- _Excerpt_
Good Agent Skills Are Small, Auditable, and Behaviorally Specific

Matt PocockAI EngineerMonday, June 29, 202612 min read

Matt Pocock argues that the bottleneck in agent skills has shifted from access to judgment: developers and teams can now download and share skills, but lack a reliable way to tell which ones work, how they should be invoked, and what makes them fail. His proposed answer is a four-part checklist — trigger, structure, steering, and pruning — for turning agent skills from loose markdown instructions into small, inspectable units of behavior.

The skill problem is no longer availability. It is judgment.

Matt Pocock frames the current state of agent skills as a new version of a familiar developer trap. Tutorial hell was the loop of consuming tutorials without assembling durable understanding. Framework hell was the churn of learning the next JavaScript framework every few minutes. “Skill hell,” in Pocock’s account, is what happens when skills are abundant, downloadable, editable, and shareable, but developers cannot tell which ones are good, how they compose, or why they fail to deliver the results they appear to promise.

The problem is not only individual. Organizations face the same missing layer when they try to convert operating procedures into things an agent can do. Without a shared way to evaluate and improve skills, teams do not know how to turn procedural knowledge into agent behavior.

His answer is a checklist: trigger, structure, steering, and pruning. The checklist is meant to make a skill inspectable. A reader should be able to look at a skill and ask whether it is invoked at the right time, whether its internal layout separates procedure from supporting material, whether it actually steers the model’s behavior, and whether it is small enough to maintain and cheap enough to use.

Pocock has also encoded the framework into a new skill in his mattpocock/skills repository: /writing-great-skills. His stated purpose is practical rather than theoretical: use it to write new skills, improve existing ones, and evaluate community-authored skills before pulling them into an agent environment.

- _Task objective_
Extend the article on agent skills by writing what comes after its last sentence. The data below comes from a separate source.

- _Supplied data_
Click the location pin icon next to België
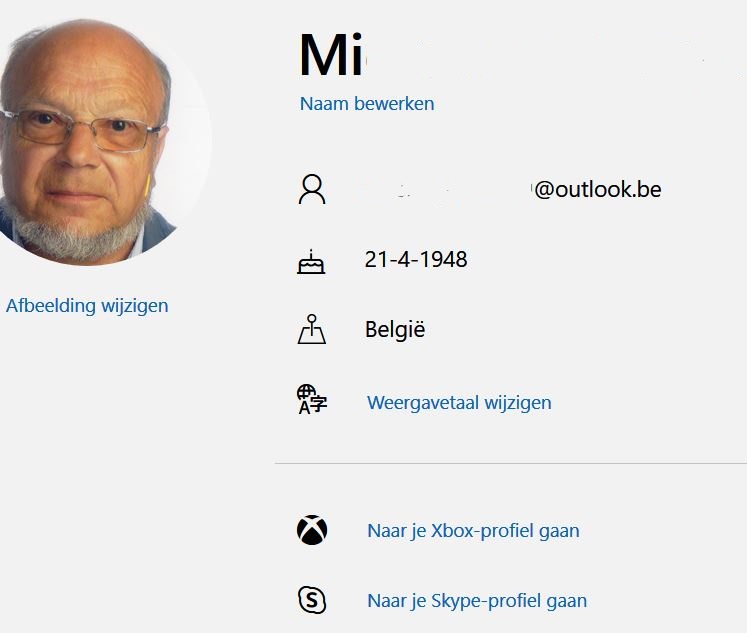The width and height of the screenshot is (747, 633). click(x=312, y=330)
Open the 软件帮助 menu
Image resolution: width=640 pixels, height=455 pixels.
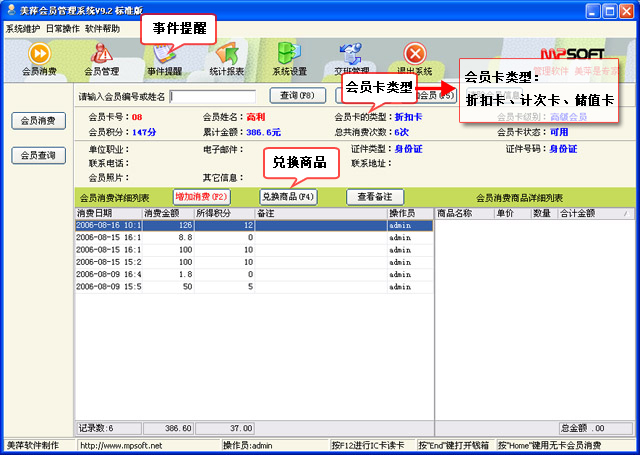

- _Your response_
The first design decision is who invokes the skill

The trigger is the way a skill is invoked. Matt Pocock distinguishes between user-invoked skills and model-invoked skills, and treats the choice as one of the most important early design decisions.

A user can always invoke a skill manually by telling the agent to use it. In some harnesses that may look like a slash command such as /my-skill; in others it may be expressed differently. The key point is that the user deliberately calls the skill.

A model-invoked skill works through the agent’s context. Its description is placed where the model can see it. That description functions as what Pocock calls a “context pointer”: it tells the model that another file exists, typically SKILL.md, and that the model can read it when the described situation applies. When the model decides the skill is relevant, it follows that pointer and brings the skill’s main file into the context window.

Pocock shows the distinction through two examples from his own repository. His codebase-design skill includes a name and description in its frontmatter. The visible description says it provides “shared vocabulary for designing deep modules” and is meant for work such as designing or improving module interfaces, finding deepening opportunities, deciding where seams go, or making code more testable or AI-navigable. Because that description is available to the model, codebase-design is model-invocable.

By contrast, his grill-me skill contains disable-model-invocation: true. The visible file describes it as “a relentless interview to sharpen a plan or design,” then instructs the agent to run a /grilling session. Pocock says the disabling flag means the description is only shown to the user and is not visible to the agent.

The trade-off is not simply that model-invoked skills are better because they are more flexible. Every model-invoked skill adds context load. Its description costs tokens on every request, and it also adds another possible tool-like concept for the model to consider.

100

model-invoked skills would mean 100 descriptions inside the agent context, in Pocock’s example

User-invoked skills move the burden elsewhere. They keep the agent’s context load smaller, but increase the cognitive load on the user. The user must know which skills exist, when to call them, and how to pilot the agent through them.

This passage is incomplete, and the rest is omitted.